Specific treatment for chickenpox will be determined by your healthcare provider based on:
- Your overall health and medical history
- Extent of the condition
- Your tolerance for specific medicines, procedures, or therapies
- Expectations for the course of the condition
- Your opinion or preference
Treatment for chickenpox may include:
- Acetaminophen (to reduce fever). Children with chickenpox should NEVER be given aspirin.
- Skin lotion (to relieve itchiness)
- Antiviral drugs (for severe cases)
- Bed rest
- Drinking plenty of fluids (to prevent dehydration)
- Cool baths with baking soda (to relieve itching)
Children should not scratch the blisters because it could lead to secondary bacterial infections. Keep fingernails short to decrease the likelihood of scratching.
What are the complications of chickenpox?

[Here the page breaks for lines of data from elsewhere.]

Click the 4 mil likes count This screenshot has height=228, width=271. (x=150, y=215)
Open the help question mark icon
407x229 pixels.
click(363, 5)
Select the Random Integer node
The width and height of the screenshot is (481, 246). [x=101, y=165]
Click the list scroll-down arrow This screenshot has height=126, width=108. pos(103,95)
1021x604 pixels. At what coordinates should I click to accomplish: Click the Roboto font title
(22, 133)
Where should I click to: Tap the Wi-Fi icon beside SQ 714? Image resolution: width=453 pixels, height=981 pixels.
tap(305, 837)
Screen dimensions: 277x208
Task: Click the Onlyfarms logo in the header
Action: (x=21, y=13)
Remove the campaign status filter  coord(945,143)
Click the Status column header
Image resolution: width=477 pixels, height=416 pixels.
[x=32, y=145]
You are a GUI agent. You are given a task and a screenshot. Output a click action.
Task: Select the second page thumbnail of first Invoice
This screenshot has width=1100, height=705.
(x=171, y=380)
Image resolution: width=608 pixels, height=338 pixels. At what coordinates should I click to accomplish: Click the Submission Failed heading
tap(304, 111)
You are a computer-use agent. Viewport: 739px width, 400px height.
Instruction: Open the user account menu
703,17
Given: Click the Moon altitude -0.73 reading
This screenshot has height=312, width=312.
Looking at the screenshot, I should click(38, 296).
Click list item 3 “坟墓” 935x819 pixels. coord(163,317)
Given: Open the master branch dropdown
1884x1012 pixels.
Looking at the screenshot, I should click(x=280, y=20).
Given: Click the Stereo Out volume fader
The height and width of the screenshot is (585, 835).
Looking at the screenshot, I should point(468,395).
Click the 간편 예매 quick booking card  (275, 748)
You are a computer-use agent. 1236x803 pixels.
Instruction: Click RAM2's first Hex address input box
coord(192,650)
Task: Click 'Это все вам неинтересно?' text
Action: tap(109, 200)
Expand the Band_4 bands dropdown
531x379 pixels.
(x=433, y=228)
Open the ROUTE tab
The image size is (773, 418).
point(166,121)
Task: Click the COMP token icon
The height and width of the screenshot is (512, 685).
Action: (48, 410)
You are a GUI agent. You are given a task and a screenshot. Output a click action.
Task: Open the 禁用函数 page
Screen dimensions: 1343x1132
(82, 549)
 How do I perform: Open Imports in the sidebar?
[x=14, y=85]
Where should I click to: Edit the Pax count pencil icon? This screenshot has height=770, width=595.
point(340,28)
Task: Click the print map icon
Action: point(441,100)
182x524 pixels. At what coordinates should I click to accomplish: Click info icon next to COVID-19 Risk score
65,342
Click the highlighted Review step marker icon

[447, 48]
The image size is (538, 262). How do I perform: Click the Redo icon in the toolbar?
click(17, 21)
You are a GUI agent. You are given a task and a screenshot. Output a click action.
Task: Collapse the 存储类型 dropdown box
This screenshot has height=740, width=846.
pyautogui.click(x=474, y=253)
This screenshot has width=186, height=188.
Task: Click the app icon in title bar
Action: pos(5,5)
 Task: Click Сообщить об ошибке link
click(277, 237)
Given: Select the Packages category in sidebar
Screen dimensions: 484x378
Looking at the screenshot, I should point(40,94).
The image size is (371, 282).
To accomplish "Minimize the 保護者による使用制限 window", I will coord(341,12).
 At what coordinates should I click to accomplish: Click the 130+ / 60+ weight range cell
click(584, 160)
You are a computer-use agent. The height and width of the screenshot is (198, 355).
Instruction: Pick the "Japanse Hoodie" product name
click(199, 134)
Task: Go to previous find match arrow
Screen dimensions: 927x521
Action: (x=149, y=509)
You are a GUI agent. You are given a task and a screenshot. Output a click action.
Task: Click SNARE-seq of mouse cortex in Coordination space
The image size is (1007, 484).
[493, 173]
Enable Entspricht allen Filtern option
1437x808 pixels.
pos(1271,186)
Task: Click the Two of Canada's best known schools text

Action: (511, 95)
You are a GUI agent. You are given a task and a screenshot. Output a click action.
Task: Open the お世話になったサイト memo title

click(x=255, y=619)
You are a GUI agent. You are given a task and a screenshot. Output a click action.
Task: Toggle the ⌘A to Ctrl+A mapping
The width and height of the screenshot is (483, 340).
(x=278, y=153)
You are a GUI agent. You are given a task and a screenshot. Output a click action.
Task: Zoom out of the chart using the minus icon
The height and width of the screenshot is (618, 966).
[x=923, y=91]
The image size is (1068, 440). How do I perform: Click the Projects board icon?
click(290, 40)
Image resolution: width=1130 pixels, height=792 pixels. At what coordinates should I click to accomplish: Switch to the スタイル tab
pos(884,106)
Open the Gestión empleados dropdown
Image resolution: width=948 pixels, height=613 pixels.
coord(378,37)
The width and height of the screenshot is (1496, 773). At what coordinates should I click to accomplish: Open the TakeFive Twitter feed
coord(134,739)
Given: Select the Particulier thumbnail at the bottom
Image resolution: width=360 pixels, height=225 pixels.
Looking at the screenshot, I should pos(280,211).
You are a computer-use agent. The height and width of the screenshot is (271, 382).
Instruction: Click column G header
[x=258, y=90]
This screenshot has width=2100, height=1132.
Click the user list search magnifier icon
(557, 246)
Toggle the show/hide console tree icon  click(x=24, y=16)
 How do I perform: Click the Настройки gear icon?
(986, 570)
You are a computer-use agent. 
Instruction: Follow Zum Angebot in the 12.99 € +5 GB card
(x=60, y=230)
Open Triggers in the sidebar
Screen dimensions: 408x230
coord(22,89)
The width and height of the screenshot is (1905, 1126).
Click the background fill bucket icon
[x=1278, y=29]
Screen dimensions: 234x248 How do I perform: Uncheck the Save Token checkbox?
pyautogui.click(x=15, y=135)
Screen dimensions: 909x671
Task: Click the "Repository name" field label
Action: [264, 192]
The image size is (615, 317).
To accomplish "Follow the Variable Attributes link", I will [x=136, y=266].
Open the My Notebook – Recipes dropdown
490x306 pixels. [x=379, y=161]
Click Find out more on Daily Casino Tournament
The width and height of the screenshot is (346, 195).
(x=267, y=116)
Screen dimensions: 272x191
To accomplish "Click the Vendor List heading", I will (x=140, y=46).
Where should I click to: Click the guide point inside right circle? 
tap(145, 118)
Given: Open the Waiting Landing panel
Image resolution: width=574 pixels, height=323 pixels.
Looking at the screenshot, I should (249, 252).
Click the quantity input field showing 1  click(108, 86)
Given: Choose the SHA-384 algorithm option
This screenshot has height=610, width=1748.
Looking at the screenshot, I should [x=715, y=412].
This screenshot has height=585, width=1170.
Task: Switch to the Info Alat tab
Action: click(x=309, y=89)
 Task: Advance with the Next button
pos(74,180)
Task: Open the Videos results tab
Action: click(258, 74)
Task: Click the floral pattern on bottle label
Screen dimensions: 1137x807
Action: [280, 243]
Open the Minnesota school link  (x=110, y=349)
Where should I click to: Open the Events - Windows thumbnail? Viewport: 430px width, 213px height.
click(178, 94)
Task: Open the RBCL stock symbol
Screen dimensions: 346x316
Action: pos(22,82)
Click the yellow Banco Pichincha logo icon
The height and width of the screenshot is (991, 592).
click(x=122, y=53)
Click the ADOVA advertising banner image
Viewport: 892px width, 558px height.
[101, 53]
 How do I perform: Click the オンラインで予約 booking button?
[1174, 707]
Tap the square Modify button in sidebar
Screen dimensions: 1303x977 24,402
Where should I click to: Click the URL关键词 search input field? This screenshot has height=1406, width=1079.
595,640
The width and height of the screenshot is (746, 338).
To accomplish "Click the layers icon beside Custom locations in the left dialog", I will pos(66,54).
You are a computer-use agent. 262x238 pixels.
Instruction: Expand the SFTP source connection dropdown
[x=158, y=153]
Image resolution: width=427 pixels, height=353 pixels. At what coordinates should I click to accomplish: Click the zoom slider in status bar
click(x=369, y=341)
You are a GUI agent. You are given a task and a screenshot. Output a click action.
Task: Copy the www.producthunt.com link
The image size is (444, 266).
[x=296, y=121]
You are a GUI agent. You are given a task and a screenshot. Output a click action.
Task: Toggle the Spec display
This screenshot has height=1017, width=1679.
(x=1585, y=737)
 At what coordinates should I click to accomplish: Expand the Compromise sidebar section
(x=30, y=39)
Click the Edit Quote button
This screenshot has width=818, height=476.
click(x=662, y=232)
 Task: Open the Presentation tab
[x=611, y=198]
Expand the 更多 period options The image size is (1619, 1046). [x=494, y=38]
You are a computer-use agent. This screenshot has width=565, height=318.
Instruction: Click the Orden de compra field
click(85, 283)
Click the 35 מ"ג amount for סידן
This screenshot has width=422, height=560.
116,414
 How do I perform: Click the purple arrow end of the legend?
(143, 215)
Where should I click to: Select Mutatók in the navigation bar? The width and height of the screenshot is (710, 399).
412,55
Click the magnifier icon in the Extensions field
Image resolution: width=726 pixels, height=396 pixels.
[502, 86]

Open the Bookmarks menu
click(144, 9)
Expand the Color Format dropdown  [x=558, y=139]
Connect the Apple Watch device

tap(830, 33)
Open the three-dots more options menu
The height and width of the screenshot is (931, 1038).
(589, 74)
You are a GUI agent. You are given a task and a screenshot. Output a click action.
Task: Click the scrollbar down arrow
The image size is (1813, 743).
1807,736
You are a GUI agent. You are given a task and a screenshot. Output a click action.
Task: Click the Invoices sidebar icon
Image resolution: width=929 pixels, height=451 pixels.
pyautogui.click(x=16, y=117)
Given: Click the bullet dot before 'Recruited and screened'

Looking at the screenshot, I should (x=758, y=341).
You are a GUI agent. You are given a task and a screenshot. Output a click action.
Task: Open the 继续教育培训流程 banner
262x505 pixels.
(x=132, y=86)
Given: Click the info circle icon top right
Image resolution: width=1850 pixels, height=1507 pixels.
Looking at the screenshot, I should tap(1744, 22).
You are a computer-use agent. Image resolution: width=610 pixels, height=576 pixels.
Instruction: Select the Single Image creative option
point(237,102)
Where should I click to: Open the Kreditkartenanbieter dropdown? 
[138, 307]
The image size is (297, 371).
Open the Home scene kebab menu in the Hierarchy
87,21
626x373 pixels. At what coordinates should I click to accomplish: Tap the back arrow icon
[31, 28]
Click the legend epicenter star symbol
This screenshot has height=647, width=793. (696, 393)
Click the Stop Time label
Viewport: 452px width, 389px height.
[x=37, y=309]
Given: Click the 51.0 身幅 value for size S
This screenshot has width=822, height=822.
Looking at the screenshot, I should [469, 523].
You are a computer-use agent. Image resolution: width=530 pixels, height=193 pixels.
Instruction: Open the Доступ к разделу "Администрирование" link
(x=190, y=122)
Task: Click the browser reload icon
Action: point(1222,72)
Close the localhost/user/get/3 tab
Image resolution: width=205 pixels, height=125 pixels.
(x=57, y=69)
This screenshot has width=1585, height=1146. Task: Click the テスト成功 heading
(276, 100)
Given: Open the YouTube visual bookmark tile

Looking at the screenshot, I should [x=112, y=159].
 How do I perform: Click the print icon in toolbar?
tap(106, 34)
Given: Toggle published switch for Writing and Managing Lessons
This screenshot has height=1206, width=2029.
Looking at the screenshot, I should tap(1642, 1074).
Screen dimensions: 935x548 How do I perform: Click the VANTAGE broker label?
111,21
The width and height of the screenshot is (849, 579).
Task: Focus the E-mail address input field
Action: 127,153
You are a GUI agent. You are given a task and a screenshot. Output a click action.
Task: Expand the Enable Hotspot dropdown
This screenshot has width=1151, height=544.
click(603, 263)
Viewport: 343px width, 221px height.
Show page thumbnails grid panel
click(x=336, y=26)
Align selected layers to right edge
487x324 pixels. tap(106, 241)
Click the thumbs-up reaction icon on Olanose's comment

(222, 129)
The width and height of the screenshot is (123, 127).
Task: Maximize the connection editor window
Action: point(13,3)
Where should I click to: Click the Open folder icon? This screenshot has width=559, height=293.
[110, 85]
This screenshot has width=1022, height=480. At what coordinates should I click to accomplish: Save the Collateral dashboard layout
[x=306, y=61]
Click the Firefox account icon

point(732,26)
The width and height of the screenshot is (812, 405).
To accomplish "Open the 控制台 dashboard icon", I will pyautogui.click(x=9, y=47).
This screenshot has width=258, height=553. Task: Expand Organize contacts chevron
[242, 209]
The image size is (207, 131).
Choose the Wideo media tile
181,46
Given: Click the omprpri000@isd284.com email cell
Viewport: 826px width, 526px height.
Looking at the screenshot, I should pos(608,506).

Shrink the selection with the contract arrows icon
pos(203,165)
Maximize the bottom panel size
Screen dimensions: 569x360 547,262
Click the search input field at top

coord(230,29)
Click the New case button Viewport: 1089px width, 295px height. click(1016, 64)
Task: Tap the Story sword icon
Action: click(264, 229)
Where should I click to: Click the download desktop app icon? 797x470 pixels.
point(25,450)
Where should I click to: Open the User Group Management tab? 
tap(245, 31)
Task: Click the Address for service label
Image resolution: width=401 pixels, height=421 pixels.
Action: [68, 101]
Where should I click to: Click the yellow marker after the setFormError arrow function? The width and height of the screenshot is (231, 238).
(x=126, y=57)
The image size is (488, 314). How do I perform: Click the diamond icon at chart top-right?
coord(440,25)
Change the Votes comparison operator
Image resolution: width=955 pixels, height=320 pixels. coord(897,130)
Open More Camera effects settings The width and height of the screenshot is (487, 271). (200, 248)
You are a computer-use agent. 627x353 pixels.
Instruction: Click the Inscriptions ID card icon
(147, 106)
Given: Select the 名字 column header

Complications can happen from chickenpox. They are more common in adults and people with weak immune systems. Complications may include:
- Secondary bacterial infections
- Pneumonia (lung infections)
- Encephalitis (inflammation of the brain)
- Cerebellar ataxia (defective muscular coordination)
- Transverse myelitis (inflammation along the spinal cord)
- Reye syndrome. This is a serious condition marked by a group of symptoms that may affect all major systems or organs. Do not give aspirin to children with chickenpox. It increases the risk for Reye syndrome.
When should I call my healthcare provider?
If your symptoms get worse or you have new symptoms, call your healthcare provider. You should tell your provider as quickly as possible if you get these symptoms:
- A fever that lasts longer than 4 days or goes above 102°F (38.8°C)
- The rash becomes more red or warm and tender, and has pus
- A change in mental status, such as confusion or extreme sleepiness
- Having problems walking
- Stiff neck
- Having problems with breathing or a frequent cough
- Frequent vomiting
Key points about chickenpox
- Chickenpox is a common childhood illness. It is easily spread to others.
- There is a vaccine available to prevent chickenpox.
- Symptoms are usually mild in children. They may be life-threatening to adults and people of any age with weak immune systems.
- The rash of chickenpox is unique and the diagnosis can usually be made on the appearance of the rash and a history of exposure.
- Treatment helps reduce fever and itchiness of rash. Children with chickenpox should NEVER be given aspirin.
Next stepsTips to help you get the most from a visit to your healthcare provider:
- Know the reason for your visit and what you want to happen.
- Before your visit, write down questions you want answered.
- Bring someone with you to help you ask questions and remember what your provider tells you.
- At the visit, write down the name of a new diagnosis, and any new medicines, treatments, or tests. Also write down any new instructions your provider gives you.
- Know why a new medicine or treatment is prescribed, and how it will help you. Also know what the side effects are.
- Ask if your condition can be treated in other ways.
- Know why a test or procedure is recommended and what the results could mean.
- Know what to expect if you do not take the medicine or have the test or procedure.
- If you have a follow-up appointment, write down the date, time, and purpose for that visit.
- Know how you can contact your provider if you have questions.